Common sources - Clinic-based recruitment for disease studies - Enrichment of extreme phenotypes - Volunteer or biobank participation bias
Mitigation - Document inclusion criteria and recruitment pathways - Include sampling weights or covariates that capture selection - Perform sensitivity analyses with alternative inclusion rules
Case/control selection
Principles - Use consistent diagnostic criteria across sites - Exclude ambiguous cases or controls with related conditions - Avoid "super controls" that are not representative of the source population
Matching and balance - Match or adjust for age, sex, ancestry, and study site - Track case/control ratio for power and calibration
Covariate strategy
Typical covariates - Age, sex, study site or batch - Genetic ancestry PCs - Technical variables (array, center, processing date)
Guidelines - Use a prespecified covariate list - Avoid overfitting with excessive covariates - Report covariates in methods and summary statistics
Trait transformations
When to transform - Skewed quantitative traits - Heavy-tailed distributions or outliers
Common options - Log or Box-Cox transform - Rank-based inverse normal transformation (INT)

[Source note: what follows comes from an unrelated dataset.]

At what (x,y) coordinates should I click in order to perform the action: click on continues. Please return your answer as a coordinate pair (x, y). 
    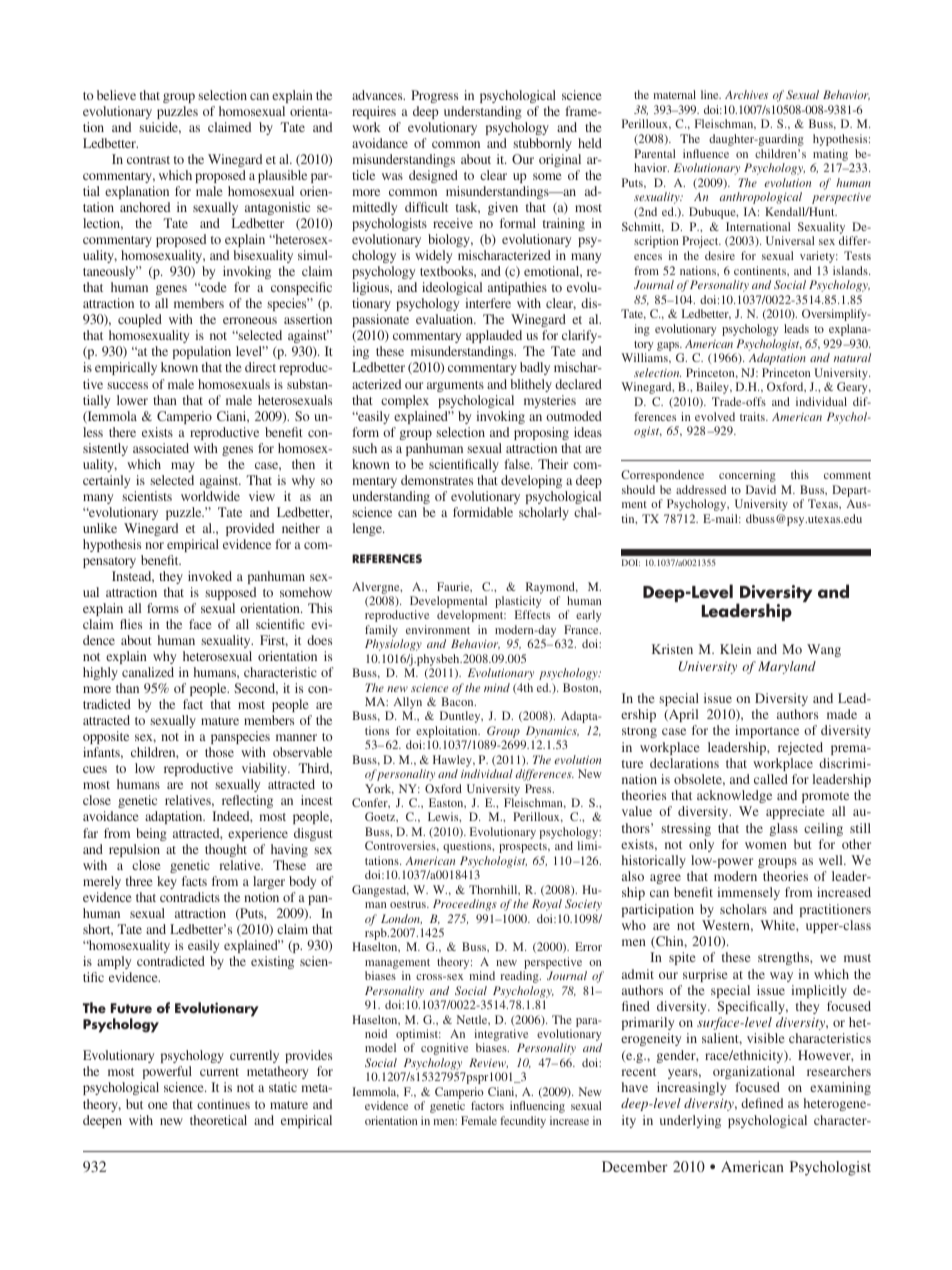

See 26_normalization for recommended workflows.
Phenotype QC
Core checks - Range and unit validation - Outlier detection - Duplicate records and inconsistent values
Example rules - Remove biologically implausible values - Flag values outside 4-6 SD for review
Missingness handling
Patterns to evaluate - Missing not at random (MNAR) by case/control status - Missingness by site or batch
Approaches - Exclude individuals with high missing phenotype rate - Multiple imputation for covariates if justified - Sensitivity analysis for MNAR risks
Multi-trait and longitudinal outcomes
Multi-trait - Use multivariate models when traits are correlated - Adjust for multiple testing or use joint tests
Longitudinal - Prefer mixed models with random effects - Model time-varying covariates and visits
Checklist
- Define inclusion/exclusion and outcome labels before analysis
- Predefine covariates and transformation rules
- Record all phenotype QC filters
- Confirm that missingness is not trait-dependent
References
- Pirastu, N., et al. (2021). Genetic analyses identify widespread sex-differential participation bias. Nature Genetics, 53, 663-671. https://doi.org/10.1038/s41588-021-00846-7
- Hernan, M. A., & Robins, J. M. (2020). Causal Inference: What If. Chapman & Hall/CRC.